** WHAT YOU ARE ASKED TO DO **
The lines to be extracted begin at the line containing "Task: Switch to the Inbox shortcut tab" and end at the last line of the data below; copy them exactly and leave out the pictures.

** PROVIDED INFORMATION **
▽

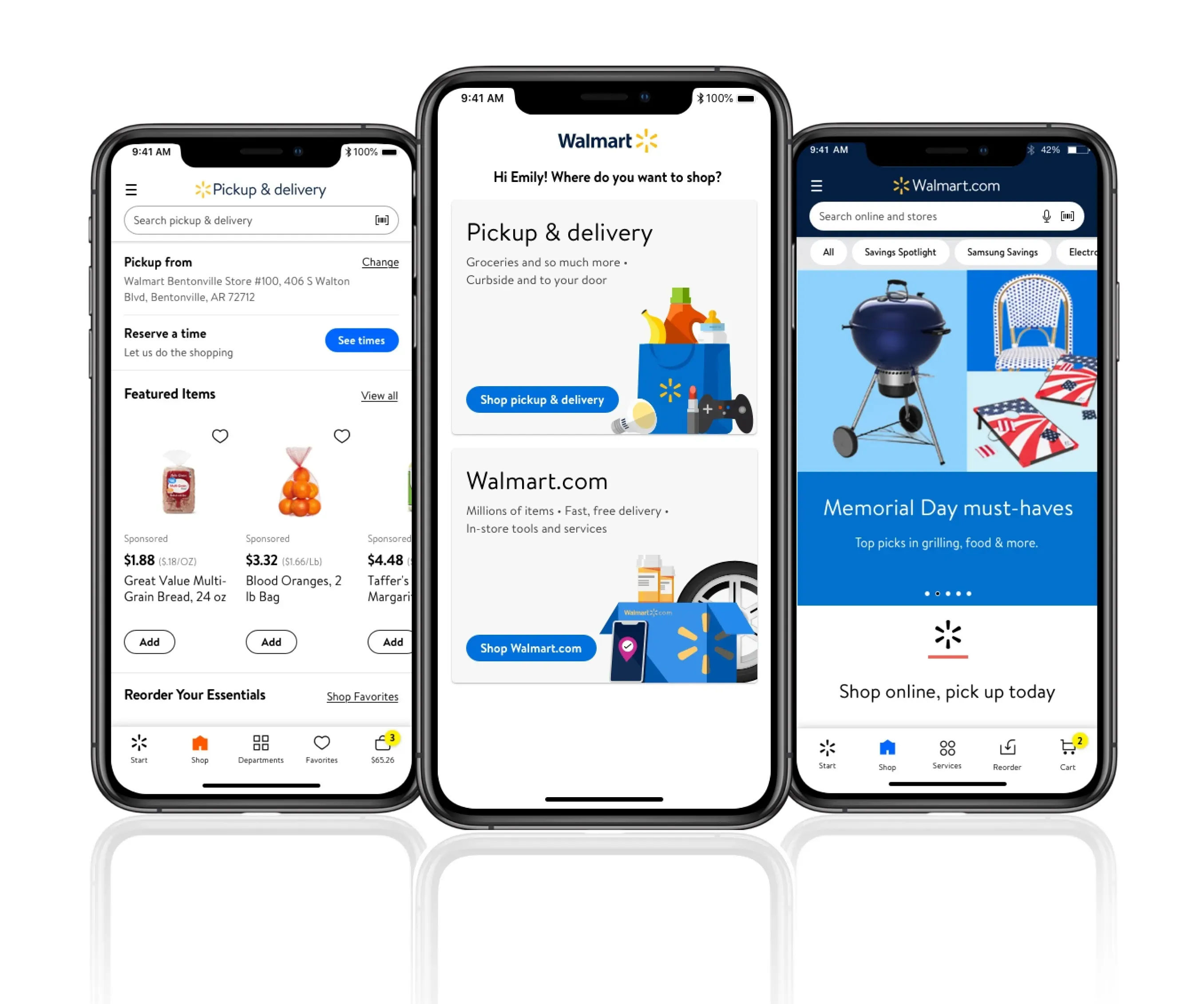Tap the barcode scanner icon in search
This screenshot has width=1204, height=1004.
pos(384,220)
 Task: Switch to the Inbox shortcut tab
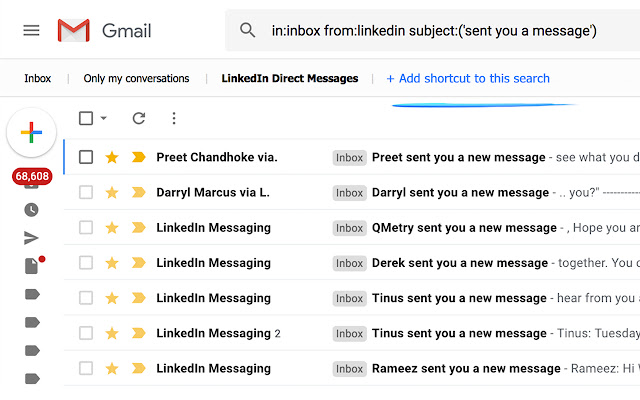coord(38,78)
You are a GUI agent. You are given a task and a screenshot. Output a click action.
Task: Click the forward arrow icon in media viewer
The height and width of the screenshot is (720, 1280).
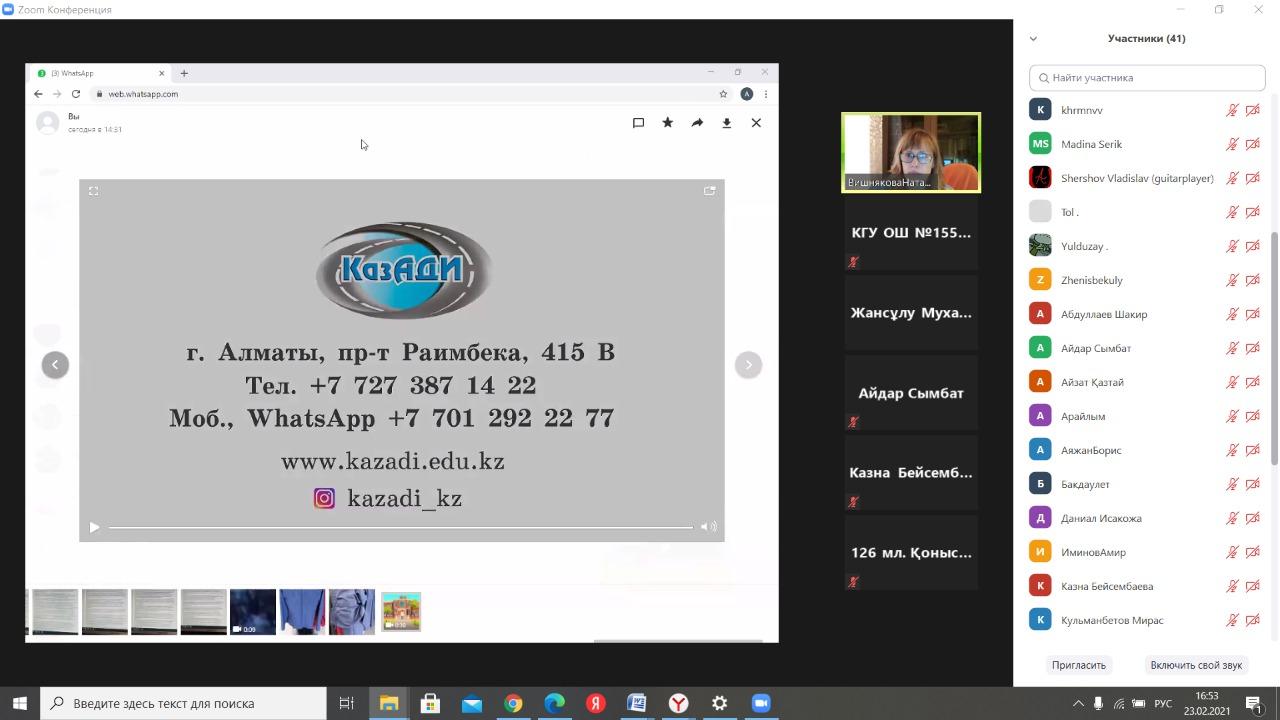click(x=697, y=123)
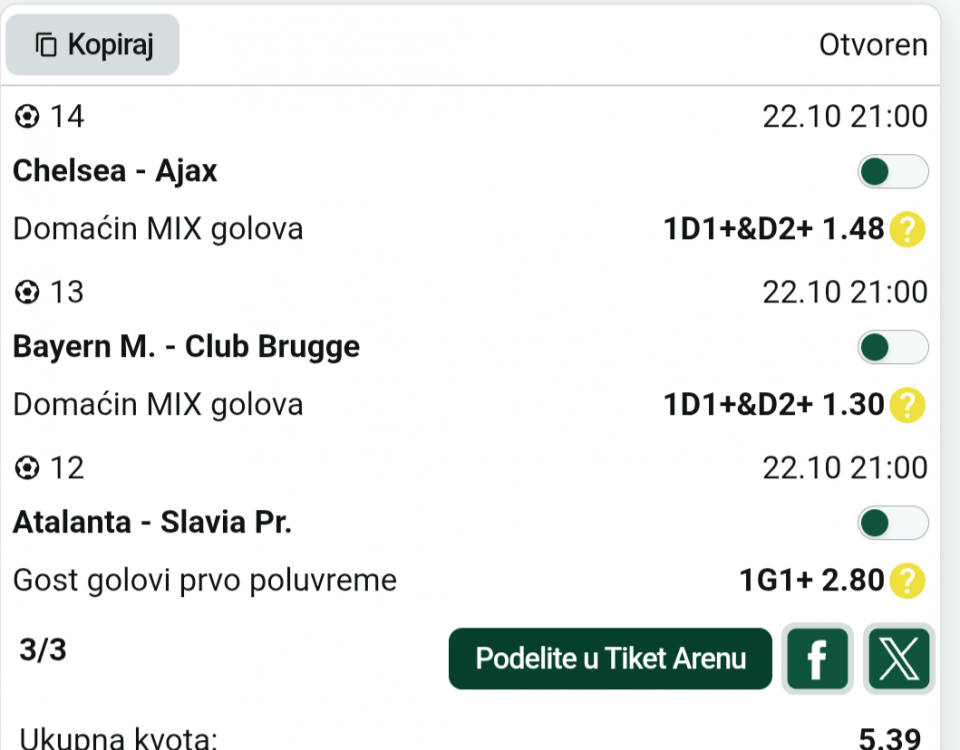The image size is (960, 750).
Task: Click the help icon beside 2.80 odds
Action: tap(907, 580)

△

** OUTPUT FOR THIS TASK **
 Task: Switch to the Inbox shortcut tab
coord(38,78)
You are a GUI agent. You are given a task and a screenshot. Output a click action.
Task: Click the forward arrow icon in media viewer
The height and width of the screenshot is (720, 1280).
click(x=697, y=123)
The image size is (960, 750).
Task: Click the help icon beside 2.80 odds
Action: tap(907, 580)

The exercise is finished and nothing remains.